Anyways, I was reading through the posts and I found myself reading the entry on forecasting demand for drugs based on prior monthly data. Our hapless college student goes through the motions, explaining how to use what are called seasonal adjustment factors to nudge an otherwise-linear regression upwards and downwards to reflect seasonal fluctuation in demand. What really struck me was that this is almost exactly the method I independently worked out a year or two ago on End of the Internet, forecasting user activity numbers from historical data. I started doing this analysis after some major changes were made to the structure of the site and incentives for users to participate, to see how they’d affected the community as a whole.

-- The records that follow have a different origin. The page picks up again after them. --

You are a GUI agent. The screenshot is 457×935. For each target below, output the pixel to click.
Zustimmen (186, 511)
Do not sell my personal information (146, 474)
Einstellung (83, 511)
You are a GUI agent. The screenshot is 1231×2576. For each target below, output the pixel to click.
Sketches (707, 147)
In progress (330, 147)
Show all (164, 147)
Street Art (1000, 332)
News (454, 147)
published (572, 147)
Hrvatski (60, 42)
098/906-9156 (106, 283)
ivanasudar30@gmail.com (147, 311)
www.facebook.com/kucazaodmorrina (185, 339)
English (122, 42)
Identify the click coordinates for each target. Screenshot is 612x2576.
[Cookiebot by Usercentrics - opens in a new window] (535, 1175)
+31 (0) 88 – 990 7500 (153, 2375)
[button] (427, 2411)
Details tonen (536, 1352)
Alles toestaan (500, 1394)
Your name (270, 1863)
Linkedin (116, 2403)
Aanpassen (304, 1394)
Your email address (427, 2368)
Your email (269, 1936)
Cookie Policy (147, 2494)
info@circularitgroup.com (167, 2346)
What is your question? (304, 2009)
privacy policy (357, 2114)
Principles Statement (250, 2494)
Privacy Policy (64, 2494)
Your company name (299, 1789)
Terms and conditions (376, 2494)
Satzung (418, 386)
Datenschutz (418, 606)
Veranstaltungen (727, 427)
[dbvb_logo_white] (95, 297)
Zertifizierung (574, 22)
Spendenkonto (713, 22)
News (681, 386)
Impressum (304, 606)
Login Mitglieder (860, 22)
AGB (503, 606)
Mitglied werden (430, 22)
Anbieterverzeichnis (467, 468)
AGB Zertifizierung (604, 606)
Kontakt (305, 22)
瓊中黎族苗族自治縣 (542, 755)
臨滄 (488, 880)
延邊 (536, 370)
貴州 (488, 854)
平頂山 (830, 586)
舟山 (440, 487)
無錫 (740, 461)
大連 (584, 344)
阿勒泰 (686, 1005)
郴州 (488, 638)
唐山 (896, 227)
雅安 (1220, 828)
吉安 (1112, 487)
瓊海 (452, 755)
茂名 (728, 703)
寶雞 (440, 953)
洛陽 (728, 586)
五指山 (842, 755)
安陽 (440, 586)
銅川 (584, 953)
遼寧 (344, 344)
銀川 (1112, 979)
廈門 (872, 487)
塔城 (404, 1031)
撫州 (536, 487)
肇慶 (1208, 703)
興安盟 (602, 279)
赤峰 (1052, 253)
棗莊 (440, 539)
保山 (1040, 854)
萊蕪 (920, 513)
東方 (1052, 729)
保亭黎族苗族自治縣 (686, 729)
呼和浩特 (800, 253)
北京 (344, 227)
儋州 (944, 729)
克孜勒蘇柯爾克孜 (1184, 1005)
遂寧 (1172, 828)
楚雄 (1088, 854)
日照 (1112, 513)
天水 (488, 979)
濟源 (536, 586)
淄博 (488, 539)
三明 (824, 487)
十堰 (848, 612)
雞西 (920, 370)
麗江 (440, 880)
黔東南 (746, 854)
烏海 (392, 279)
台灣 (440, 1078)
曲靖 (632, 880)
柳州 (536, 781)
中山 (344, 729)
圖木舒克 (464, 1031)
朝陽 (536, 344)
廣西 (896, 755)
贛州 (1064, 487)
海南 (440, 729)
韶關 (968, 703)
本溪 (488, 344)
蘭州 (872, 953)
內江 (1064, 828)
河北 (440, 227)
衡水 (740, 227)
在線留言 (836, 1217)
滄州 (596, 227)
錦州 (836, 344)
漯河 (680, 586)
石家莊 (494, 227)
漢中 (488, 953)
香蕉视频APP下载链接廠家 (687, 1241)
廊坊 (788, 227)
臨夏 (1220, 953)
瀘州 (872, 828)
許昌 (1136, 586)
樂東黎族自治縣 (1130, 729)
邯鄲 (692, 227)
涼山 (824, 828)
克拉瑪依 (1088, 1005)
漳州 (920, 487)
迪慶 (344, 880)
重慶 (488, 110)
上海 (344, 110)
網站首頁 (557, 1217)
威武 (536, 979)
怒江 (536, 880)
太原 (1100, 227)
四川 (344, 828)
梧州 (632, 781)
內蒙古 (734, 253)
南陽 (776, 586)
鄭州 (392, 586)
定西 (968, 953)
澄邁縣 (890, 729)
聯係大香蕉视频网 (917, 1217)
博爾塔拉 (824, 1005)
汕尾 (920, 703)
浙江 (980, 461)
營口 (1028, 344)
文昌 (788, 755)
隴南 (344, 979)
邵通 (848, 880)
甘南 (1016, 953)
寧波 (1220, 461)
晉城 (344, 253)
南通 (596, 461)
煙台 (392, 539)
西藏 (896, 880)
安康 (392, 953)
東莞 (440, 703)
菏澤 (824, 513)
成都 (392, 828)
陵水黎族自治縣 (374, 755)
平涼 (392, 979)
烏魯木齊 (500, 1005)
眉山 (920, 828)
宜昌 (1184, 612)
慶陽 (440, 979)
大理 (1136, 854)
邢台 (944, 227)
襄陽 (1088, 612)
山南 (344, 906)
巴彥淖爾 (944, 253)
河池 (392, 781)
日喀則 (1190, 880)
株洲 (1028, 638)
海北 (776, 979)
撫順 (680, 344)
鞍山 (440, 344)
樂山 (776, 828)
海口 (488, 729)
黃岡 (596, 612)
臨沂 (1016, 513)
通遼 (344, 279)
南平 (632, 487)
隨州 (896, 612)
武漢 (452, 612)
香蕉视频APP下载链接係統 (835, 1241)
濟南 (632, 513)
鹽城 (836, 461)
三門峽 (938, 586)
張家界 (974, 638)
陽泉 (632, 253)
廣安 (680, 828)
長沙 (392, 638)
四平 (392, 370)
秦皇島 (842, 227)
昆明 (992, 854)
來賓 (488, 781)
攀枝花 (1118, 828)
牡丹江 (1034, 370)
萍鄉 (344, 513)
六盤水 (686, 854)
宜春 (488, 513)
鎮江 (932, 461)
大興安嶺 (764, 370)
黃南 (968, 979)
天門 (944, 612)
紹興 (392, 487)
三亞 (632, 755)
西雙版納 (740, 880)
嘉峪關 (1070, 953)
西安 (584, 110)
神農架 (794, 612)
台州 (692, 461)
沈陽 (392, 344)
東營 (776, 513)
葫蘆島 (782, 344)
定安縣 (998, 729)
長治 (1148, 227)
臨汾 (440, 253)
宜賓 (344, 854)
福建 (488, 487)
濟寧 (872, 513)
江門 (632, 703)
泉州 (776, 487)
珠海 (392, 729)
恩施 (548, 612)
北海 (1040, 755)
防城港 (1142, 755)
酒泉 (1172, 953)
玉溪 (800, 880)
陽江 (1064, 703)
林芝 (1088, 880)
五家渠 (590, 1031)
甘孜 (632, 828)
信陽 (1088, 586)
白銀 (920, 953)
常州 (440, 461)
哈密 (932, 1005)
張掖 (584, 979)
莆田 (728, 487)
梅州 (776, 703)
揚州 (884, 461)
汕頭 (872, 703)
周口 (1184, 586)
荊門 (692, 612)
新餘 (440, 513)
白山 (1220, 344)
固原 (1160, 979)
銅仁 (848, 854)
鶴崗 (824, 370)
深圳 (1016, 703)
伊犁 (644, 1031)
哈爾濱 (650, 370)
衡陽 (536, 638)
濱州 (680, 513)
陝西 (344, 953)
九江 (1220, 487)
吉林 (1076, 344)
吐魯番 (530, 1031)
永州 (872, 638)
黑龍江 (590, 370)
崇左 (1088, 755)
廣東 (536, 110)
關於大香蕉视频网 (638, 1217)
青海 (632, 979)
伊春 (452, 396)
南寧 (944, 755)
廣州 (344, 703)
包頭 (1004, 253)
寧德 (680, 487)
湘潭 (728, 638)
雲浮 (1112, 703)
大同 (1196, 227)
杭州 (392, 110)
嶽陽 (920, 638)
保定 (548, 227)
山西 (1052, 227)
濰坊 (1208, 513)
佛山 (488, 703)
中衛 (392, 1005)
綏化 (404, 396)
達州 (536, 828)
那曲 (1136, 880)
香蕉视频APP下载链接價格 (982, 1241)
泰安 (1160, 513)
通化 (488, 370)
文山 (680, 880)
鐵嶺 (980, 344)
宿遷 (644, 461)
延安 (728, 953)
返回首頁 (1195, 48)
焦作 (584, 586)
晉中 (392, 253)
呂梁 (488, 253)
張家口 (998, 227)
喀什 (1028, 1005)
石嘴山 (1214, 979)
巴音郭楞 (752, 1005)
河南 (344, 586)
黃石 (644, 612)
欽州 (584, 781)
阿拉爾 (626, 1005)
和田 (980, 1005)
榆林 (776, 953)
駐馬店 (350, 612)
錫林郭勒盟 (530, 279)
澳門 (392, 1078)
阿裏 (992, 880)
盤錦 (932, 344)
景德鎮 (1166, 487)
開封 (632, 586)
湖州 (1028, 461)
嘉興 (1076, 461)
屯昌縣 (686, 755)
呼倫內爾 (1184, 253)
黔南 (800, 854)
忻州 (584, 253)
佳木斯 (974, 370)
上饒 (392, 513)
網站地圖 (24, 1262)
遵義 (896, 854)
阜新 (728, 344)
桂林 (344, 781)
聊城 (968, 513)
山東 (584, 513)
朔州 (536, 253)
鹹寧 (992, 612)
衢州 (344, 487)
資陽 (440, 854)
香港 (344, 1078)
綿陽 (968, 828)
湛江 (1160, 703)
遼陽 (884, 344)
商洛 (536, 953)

What I did then was a little more elementary with regards to smoothing, and I used a couple of different variables to generate my projection, but the basic method remains the same - for each year, you figure out how much each month in that year deviated from the average value of your metric for that year. Then you either:
- average all of these monthly deviations for Jan, Feb, Mar, etc. individually to obtain your seasonal adjustment factors, or
- perform some sort of regression on each month’s yearly deviations if you believe that the factors are changing over time.
From there, you can use a simple recursive multiplicative model using the prior month’s data and your seasonal adjustment factors to obtain any future month’s predicted value.
Back when I was doing this for End of the Internet, it was mostly a passing curiosity - I tracked numbers for a few months using the python daemon I’d already written and wrote a post each month with the new numbers and revisions to the model. I went back today and compared the performance of my (more elementary) ETIStats model to the exponential smoothing model described by John for the year of 2011:
As you can see, exponential smoothing outperforms my original model; the RMSE is 67022.55, as opposed to ETIStats’s RMSE of 91581.66. Plus, the variation in monthly error seems to be a lot lower for exponential smoothing; the variance in the absolute percent error is almost half that of my original model. Still, the general trends seem to remain largely intact, and given the noisy data I had at the time for the other variables I was tracking, I’m pretty pleased with my original results!